Tras el servicio, los visitantes europeos fueron conducidos a una subestación eléctrica destruida por misiles rusos durante el invierno reciente. Zelenski mostró personalmente las ruinas, enfatizando que los ataques rusos han dejado a millones sin calefacción en temperaturas bajo cero. "Rusia no solo invade territorio, destruye vidas cotidianas", insistió, pidiendo urgentemente más defensas antiaéreas. En las calles de Kiev, pequeños grupos de ciudadanos se reunieron en la Plaza de la Independencia, donde en 2014 comenzaron las protestas que llevaron a la Revolución de la Dignidad. Flores, velas y banderas ucranianas adornaban el lugar, pero la ausencia de grandes multitudes reflejaba el cansancio acumulado por la guerra.
La presencia de líderes europeos fue el gesto más simbólico del día. Ursula von der Leyen, presidenta de la Comisión Europea, y António Costa, jefe del Consejo Europeo, llegaron acompañados por mandatarios de países nórdicos y bálticos, incluyendo al presidente finlandés Alexander Stubb y la primera ministra danesa Mette Frederiksen. También asistieron ministros de Exteriores de varios Estados miembros de la UE como el español José Manuel Albares. Sin embargo, el apoyo llegó con obstáculos internos. El día anterior, Hungría y Eslovaquia vetaron un vigésimo paquete de sanciones contra Rusia y bloquearon un préstamo crucial de 90.000 millones de euros. Viktor Orbán, primer ministro húngaro conocido por sus lazos con Moscú, condicionó su aprobación a que Ucrania reanude el tránsito de petróleo ruso a través del oleoducto Druzhba.
"No puede ser que Rusia destruya, Ucrania o Europa reparen y Rusia ataque de nuevo", replicó Zelenski visiblemente molesto durante una rueda de prensa con Von der Leyen y Costa. La líder alemana condenó los ataques rusos al oleoducto pero instó a Kiev a acelerar las reparaciones. "El préstamo se otorgará de una forma u otra", aseguró Von der Leyen.
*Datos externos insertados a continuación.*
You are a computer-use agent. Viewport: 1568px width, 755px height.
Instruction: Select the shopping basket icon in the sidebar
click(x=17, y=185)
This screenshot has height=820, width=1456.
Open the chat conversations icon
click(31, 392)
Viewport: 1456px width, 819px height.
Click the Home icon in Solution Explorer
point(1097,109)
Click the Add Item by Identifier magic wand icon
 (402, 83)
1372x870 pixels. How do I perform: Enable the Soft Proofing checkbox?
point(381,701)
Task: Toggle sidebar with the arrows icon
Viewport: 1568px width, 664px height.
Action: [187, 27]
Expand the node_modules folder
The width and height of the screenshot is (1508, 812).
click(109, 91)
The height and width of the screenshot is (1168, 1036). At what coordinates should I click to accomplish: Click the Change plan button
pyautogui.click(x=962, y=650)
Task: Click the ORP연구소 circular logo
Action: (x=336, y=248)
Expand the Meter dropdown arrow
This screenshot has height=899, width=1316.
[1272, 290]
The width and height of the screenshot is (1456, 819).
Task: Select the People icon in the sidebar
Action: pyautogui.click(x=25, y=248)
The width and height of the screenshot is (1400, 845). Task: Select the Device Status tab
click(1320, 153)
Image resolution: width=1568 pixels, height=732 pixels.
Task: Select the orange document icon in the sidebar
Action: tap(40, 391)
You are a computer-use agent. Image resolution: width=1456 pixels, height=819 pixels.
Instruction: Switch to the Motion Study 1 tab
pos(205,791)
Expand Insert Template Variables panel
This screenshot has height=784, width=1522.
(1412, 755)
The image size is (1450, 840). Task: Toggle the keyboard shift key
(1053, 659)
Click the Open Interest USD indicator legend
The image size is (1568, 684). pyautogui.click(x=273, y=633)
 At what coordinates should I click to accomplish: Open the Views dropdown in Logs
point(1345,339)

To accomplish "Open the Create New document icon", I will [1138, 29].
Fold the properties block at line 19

Emmanuel Macron, presidente de Francia, a través de videoconferencia en la Coalición de Voluntarios, afirmó: "Lo conseguiremos, no hay otra opción, nos hemos comprometido". Keir Starmer, primer ministro británico, anunció sanciones contra casi 300 objetivos rusos incluyendo el gigante de oleoductos Transneft, en el mayor paquete de medidas desde el inicio de la guerra.
Desde Moscú, la respuesta fue escalando la tensión. El Kremlin acusó a Reino Unido y Francia de trabajar activamente con Ucrania para ayudarla a obtener armas nucleares, afirmaciones rápidamente desmentidas por Kiev, Londres y París. El Ministerio de Exteriores ucraniano catalogó esto como "propaganda pura para justificar su agresión". El Gobierno ruso insinuó "represalias inevitables", incluyendo el posible uso de armas nucleares tácticas contra objetivos en Francia y Reino Unido si se confirma la transferencia. Vladimir Putin, en comentarios televisados, acusó a Ucrania de torpedear el proceso de paz y sostuvo que los "enemigos" de su país saben cómo podría terminar un ataque nuclear contra su territorio. Mientras, Zelenski declaró ante el Parlamento Europeo por video: "No podemos, no debemos, entregarlo, olvidarlo, traicionarlo".